Voorbeeld: in het volgende rapport worden de regelitems weergegeven die zijn gesorteerd op datum/tijd, waarbij het meest recente item in de bovenste rij wordt weergegeven. Selecteer + om de gewijzigde waarden weer te geven.
Wijzigingen bijhouden voor het opnieuw instellen van de status van de monitor
Notitie
Deze functie is van toepassing op 2019 UR3 en hoger.
Operations Manager biedt ondersteuning voor het bijhouden van wijzigingen voor het opnieuw instellen van de status. Een rapport Bijhouden van statusherstel bijhouden is beschikbaar in de algemene Microsoft-rapportbibliotheek om te rapporteren over het controleren van de statusherstelstatus.
Acties voor het opnieuw instellen van de bewakingsstatus weergeven
U kunt acties voor het opnieuw instellen van de status op de monitors weergeven als een geconsolideerde weergave onder Rapporten. U kunt de lijst exporteren naar een Excel-, PDF- of Kladblok en de geëxporteerde inhoud bewerken. U kunt het rapport filteren op datum/tijd, gebruikersnaam en monitornaam.
Voorbeeld: het volgende rapport heeft de naam van de monitor als Besturingssysteemprestatiepakket en de entiteit is SCSCOMBEVM40085.smx.net.
Synchronisatie van gegevens over het bijhouden van wijzigingen in Data Warehouse
Notitie
Deze functie is van toepassing op 2019 UR3 en hoger.
Operations Manager ondersteunt synchronisatie van gegevens over het bijhouden van wijzigingen in Data Warehouse.
De regel, die verantwoordelijk is voor de synchronisatie van de gegevens voor het bijhouden van wijzigingen van de Operations Manager-database naar DW, wordt de synchronisatieregel Data Warehouse taakstatusgegevens genoemd.
U kunt de standaardwaarden van de parameters overschrijven, waaronder de volgende:
BatchGenerationFrequencySeconds (Tijd na terwijl de regel wordt uitgevoerd om gegevens te synchroniseren) : 30 seconden.
BatchSize (grootte van batches waarin gegevens worden gesynchroniseerd) – 100.

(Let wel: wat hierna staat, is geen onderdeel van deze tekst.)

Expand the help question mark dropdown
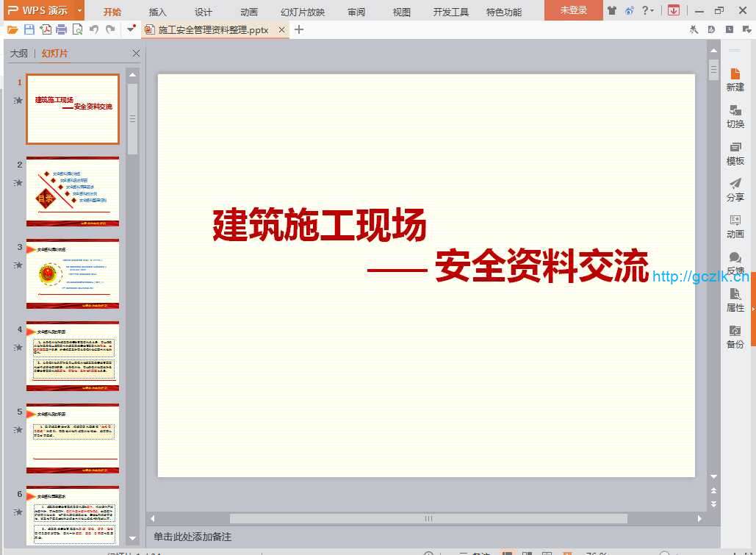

Gegevens over het bijhouden van wijzigingen in Data Warehouse
Notitie
Deze functie is van toepassing op 2019 UR3 en hoger.
Operations Manager biedt ondersteuning voor het bijhouden van gegevens over wijzigingen in Data Warehouse. De parameters van de werkstroom kunnen worden aangepast via de regel voor het opschonen van taakstatusgegevens Data Warehouse.
U kunt de standaardwaarden van de parameters overschrijven, waaronder de volgende:
ChangeTrackingGroomingFrequencyMinutes (tijd waarna de opschoonwerkstroom voor DW-tabellen wordt uitgevoerd) - 1440 minuten.
ChangeTrackingAgentAgeDays (maximale instantieleeftijd voor agentgegevens in DW) - 400 dagen.
ChangeTrackingResetMonitorAgeDays (maximale instantieduur voor het opnieuw instellen van monitorgegevens in DW) - 400 dagen.
Waarschuwingen weergeven in de console
Als een van de opschoon- of synchronisatiewerkstromen niet werkt, worden de bijbehorende waarschuwingen gegenereerd, zoals wordt weergegeven in het volgende voorbeeld.
Bekende problemen
- Wanneer u de Operations Manager-server bijwerkt, ziet u mogelijk gebeurtenis-id 33333 en 31552 in gebeurtenislogboeken. Deze gebeurtenissen kunnen enkele waarschuwingen genereren in Operations Manager. Zodra de update is voltooid, worden waarschuwingen en gebeurtenissen automatisch opgelost.
- Voor Microsoft.SystemCenter.DBUpdateHelper management pack wordt de gebruikerscontext niet vastgelegd.
- Tijdens het bijwerken van beheerservers leggen sommige management packs die worden geïmporteerd, de gebruikerscontext niet vast. Zodra de update is voltooid, wordt de gebruikerscontext vastgelegd. Werk alle beheerservers bij om ervoor te zorgen dat de functie wijzigingen bijhouden alle transacties vastlegt.